Node Join Failure

⏱️ Estimated time required: 30 minutes

Background

Corporation XYZ's e-commerce platform has been steadily growing, and the engineering team has decided to expand the EKS cluster to handle the increased workload. The team plans to create a new subnet in the us-west-2 region and provision a new managed node group under this subnet.

Sam, an experienced DevOps engineer, has been tasked with executing this expansion plan. Sam begins by creating a new VPC subnet in the us-west-2 region, with a new CIDR block. The goal is to have the new managed node group run the application workloads in this new subnet, separate from the existing node groups.

After creating the new subnet, Sam proceeds to configure the new managed node group new_nodegroup_2 in the EKS cluster. During the node group creation process, Sam notices that the new nodes are not visible in the EKS cluster and not joining the cluster.

Step 1: Verify Node Status

Let's first verify if the new nodes from nodegroup new_nodegroup_2 are visible in the cluster:

~$kubectl get nodes --selector=eks.amazonaws.com/nodegroup=new_nodegroup_2

No resources found

Step 2: Check Managed Node Group Status

Let's examine the EKS managed node group configuration to verify its status and configuration:

~$aws eks describe-nodegroup --cluster-name $EKS_CLUSTER_NAME --nodegroup-name new_nodegroup_2 --query 'nodegroup.{nodegroupName:nodegroupName,nodegroupArn:nodegroupArn,clusterName:clusterName,status:status,capacityType:capacityType,scalingConfig:scalingConfig,health:{issues:health.issues}}'

Output:

{
    "nodegroup": {
        "nodegroupName": "new_nodegroup_2",
        "nodegroupArn": "arn:aws:eks:us-west-2:1234567890:nodegroup/eks-workshop/new_nodegroup_2/abcd1234-1234-abcd-1234-1234abcd1234",
        "clusterName": "eks-workshop",
        ...
        "status": "ACTIVE",
        "capacityType": "ON_DEMAND",
        "scalingConfig": {
            "minSize": 0,
            "maxSize": 1,
            "desiredSize": 1
        },
        ...
        "health": {
            "issues": []

info

Alternatively, you can also check the console for the same. Click the button below to open the EKS Console.

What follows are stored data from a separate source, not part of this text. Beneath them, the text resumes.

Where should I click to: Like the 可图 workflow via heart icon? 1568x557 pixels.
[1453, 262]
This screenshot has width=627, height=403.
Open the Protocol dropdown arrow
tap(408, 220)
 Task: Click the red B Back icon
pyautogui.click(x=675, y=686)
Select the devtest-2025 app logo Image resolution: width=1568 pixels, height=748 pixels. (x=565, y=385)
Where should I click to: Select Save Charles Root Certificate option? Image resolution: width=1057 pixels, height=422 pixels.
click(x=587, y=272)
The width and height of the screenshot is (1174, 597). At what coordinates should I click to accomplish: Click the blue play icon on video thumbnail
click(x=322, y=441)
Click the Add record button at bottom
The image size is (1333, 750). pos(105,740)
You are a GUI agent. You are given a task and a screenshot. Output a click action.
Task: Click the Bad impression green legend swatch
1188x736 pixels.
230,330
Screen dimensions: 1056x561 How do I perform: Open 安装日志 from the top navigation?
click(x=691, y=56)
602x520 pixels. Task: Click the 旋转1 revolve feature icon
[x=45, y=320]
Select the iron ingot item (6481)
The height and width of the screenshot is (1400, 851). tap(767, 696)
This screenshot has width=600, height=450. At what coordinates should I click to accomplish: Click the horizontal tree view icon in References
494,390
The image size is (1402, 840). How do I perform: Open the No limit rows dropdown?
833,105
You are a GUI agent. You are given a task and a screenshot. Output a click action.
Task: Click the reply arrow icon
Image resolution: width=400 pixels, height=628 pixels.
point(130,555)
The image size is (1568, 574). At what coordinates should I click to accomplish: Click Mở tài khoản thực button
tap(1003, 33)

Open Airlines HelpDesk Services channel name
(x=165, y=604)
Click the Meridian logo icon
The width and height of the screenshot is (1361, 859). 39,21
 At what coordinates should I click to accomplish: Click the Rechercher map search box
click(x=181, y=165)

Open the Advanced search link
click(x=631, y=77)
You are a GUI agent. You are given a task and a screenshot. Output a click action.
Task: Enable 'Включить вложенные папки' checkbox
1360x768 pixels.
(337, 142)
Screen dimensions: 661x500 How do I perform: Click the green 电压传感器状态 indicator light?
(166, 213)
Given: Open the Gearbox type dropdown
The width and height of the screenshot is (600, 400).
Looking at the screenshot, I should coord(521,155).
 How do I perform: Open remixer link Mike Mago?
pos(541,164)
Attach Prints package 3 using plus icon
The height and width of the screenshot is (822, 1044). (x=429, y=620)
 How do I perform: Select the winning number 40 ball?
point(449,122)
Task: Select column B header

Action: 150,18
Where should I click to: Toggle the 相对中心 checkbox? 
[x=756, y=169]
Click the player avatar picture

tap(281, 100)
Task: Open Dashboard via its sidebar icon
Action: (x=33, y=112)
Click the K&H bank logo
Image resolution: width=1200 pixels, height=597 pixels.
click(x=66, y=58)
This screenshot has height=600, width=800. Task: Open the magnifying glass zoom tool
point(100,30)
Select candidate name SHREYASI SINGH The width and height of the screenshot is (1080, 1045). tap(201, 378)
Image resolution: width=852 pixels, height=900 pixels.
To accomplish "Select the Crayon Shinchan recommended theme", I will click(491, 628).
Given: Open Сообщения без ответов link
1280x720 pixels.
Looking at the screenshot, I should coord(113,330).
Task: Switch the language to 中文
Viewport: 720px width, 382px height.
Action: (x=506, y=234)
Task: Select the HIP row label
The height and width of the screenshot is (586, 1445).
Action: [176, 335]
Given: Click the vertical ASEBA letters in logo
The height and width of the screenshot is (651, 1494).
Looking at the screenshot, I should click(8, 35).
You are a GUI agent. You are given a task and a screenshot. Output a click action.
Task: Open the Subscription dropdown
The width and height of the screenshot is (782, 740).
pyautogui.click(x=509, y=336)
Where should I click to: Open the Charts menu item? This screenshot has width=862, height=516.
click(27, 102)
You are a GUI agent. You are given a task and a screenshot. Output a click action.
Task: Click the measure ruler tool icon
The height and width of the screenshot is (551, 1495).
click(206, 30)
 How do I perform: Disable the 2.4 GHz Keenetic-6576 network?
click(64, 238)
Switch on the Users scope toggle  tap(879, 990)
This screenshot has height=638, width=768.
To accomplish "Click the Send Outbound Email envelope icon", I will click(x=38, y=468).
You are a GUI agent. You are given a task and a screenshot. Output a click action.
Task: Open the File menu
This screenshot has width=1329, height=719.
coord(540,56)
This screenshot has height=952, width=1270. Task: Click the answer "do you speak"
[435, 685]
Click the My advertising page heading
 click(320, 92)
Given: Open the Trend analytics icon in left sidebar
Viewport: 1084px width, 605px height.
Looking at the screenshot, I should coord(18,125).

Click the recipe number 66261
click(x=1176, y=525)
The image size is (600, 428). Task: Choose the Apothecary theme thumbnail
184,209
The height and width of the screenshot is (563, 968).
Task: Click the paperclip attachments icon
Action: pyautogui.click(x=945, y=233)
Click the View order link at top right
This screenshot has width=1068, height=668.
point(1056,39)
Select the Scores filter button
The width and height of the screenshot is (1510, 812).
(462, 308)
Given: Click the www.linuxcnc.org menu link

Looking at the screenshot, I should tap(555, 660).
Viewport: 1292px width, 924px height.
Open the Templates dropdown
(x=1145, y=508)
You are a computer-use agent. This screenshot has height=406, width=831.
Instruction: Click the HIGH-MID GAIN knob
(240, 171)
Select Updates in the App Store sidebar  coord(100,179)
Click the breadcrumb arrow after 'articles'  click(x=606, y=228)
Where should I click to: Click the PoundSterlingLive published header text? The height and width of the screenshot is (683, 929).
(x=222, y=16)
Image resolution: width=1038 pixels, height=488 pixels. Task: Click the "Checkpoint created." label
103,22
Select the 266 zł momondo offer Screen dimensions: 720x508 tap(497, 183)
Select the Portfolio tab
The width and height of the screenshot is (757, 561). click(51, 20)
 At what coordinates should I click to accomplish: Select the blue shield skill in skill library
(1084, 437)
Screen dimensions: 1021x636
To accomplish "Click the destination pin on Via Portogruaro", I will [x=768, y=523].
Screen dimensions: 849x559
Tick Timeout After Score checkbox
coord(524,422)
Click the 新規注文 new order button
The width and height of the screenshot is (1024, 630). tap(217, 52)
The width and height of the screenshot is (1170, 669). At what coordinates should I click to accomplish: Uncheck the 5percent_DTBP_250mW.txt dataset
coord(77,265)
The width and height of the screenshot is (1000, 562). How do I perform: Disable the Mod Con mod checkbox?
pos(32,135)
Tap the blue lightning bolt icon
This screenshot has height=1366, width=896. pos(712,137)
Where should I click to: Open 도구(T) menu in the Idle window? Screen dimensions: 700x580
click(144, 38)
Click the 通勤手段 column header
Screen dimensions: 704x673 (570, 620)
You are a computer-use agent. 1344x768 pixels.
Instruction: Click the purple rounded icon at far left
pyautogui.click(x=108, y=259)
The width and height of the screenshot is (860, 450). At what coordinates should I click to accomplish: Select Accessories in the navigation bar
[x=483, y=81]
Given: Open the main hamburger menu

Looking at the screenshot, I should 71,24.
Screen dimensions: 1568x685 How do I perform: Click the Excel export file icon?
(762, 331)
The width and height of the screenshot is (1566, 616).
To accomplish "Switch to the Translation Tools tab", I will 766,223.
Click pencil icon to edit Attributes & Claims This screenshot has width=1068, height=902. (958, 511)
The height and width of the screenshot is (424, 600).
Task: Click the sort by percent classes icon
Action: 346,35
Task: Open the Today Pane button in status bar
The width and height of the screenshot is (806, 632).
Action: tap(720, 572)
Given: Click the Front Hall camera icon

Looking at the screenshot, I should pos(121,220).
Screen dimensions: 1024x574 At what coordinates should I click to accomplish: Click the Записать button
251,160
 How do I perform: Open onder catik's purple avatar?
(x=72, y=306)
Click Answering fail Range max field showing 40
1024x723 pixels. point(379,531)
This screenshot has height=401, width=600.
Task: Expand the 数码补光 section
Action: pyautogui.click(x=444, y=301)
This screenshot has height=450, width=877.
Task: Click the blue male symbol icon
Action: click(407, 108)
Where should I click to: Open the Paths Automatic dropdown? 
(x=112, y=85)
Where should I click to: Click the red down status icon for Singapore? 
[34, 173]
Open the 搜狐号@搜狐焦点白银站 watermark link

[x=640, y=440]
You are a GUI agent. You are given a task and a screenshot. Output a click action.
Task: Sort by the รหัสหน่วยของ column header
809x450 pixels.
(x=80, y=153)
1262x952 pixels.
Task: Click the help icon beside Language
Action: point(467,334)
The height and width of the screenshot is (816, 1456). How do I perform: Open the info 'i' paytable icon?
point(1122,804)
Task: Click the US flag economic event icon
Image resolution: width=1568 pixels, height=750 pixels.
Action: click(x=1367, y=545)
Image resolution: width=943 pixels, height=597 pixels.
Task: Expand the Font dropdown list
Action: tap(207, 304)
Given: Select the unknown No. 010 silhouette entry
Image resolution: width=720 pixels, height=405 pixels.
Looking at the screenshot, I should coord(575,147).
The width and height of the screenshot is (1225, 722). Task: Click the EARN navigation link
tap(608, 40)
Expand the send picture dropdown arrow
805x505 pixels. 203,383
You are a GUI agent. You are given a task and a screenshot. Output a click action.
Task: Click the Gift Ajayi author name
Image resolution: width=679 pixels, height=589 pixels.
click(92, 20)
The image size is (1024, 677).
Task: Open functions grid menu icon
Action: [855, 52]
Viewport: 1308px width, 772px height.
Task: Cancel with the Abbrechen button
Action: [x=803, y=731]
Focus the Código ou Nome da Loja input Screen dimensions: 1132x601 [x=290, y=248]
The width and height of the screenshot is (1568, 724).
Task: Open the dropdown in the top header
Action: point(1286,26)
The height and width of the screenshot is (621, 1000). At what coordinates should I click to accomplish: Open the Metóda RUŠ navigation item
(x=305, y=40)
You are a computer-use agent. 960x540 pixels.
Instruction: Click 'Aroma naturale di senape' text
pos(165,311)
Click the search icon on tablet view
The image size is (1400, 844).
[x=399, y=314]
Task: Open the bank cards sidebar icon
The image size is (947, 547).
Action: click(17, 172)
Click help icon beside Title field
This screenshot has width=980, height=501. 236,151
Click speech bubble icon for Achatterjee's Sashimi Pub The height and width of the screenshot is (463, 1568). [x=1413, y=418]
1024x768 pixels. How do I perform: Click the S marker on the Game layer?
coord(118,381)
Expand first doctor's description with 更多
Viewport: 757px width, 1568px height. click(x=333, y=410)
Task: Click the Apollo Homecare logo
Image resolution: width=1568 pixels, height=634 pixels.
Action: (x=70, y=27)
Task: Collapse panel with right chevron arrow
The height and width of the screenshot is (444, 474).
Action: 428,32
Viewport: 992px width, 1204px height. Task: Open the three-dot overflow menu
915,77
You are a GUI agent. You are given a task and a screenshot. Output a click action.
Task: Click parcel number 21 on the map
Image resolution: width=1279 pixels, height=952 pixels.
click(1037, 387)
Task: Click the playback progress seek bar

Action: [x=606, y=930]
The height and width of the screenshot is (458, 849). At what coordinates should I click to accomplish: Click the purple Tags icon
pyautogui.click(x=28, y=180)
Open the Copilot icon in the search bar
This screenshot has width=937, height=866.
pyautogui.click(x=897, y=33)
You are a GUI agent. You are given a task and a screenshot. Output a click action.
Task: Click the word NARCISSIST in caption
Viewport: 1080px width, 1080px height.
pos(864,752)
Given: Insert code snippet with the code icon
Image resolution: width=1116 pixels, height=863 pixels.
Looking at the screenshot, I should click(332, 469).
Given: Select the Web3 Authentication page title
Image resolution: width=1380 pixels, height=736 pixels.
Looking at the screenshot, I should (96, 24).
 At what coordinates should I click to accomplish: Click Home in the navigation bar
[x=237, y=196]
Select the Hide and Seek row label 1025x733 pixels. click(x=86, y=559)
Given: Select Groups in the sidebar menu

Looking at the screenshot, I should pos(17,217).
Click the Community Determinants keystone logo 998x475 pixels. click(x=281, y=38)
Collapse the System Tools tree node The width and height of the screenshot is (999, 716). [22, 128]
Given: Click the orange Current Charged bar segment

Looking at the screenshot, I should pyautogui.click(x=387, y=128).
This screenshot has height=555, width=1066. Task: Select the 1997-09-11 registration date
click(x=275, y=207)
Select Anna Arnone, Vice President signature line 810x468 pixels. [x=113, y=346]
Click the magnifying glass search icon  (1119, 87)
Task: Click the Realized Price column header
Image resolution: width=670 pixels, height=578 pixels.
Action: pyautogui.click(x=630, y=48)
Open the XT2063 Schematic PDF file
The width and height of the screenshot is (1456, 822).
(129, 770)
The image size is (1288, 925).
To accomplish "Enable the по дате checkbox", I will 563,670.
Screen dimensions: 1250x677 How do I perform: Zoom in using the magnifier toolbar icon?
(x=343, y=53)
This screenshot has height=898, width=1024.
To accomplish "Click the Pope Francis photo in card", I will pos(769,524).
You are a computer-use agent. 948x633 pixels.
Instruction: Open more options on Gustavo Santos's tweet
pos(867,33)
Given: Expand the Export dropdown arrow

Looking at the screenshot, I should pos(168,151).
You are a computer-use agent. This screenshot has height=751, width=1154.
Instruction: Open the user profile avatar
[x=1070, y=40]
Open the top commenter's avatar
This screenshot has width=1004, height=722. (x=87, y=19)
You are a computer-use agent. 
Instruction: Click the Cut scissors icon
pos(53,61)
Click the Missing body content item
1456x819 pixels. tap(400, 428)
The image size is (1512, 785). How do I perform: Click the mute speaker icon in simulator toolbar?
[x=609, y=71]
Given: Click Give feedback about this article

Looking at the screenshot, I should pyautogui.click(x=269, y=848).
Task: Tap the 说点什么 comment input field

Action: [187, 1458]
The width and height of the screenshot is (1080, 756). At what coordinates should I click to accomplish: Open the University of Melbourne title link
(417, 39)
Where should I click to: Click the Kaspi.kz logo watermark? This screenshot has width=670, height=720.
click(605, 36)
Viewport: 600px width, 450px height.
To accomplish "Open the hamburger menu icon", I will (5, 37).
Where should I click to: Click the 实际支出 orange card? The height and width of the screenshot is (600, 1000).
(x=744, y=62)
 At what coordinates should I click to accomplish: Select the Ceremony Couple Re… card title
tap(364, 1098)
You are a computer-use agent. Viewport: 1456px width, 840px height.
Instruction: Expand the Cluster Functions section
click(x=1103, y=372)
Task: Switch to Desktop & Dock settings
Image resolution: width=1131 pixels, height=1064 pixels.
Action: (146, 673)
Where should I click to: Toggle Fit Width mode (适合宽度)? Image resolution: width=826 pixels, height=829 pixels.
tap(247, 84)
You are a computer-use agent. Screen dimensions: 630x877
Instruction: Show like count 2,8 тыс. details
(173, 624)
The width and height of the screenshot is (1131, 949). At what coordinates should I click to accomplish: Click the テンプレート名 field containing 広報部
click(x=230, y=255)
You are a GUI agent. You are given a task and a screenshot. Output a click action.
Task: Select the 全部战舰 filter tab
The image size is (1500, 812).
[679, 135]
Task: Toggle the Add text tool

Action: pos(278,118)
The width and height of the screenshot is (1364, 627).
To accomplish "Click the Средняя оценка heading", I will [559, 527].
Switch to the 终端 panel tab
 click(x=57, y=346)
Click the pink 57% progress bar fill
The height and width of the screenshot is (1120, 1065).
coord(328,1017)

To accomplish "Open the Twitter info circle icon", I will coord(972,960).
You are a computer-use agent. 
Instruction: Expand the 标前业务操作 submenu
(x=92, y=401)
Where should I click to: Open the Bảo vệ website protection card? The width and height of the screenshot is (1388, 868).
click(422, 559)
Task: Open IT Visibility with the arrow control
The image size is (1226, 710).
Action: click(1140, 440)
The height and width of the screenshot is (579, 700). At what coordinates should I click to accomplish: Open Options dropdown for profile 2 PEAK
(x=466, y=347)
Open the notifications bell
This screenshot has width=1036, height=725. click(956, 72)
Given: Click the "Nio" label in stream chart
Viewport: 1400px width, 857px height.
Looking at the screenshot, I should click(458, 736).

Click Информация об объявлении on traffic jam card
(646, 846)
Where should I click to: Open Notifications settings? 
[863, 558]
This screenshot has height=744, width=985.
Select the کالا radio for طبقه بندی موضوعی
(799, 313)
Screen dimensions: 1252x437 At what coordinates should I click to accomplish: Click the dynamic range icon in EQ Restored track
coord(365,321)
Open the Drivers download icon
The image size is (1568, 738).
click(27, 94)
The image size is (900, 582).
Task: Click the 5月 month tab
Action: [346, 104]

Open EKS Cluster Compute Tab

Key observations from the output:

Node group status is ACTIVE
Desired capacity is 1
No health issues reported
Scaling configuration is correct

Step 3: Investigate Auto Scaling Group

Let's check the ASG activities to understand the instance launch status:

3.1. Identify Nodegroup's Auto Scaling Group Name

Run the below command to capture Nodegroup Autoscale Group name as NEW_NODEGROUP_2_ASG_NAME.

~$NEW_NODEGROUP_2_ASG_NAME=$(aws eks describe-nodegroup --cluster-name $EKS_CLUSTER_NAME --nodegroup-name new_nodegroup_2 --query 'nodegroup.resources.autoScalingGroups[0].name' --output text)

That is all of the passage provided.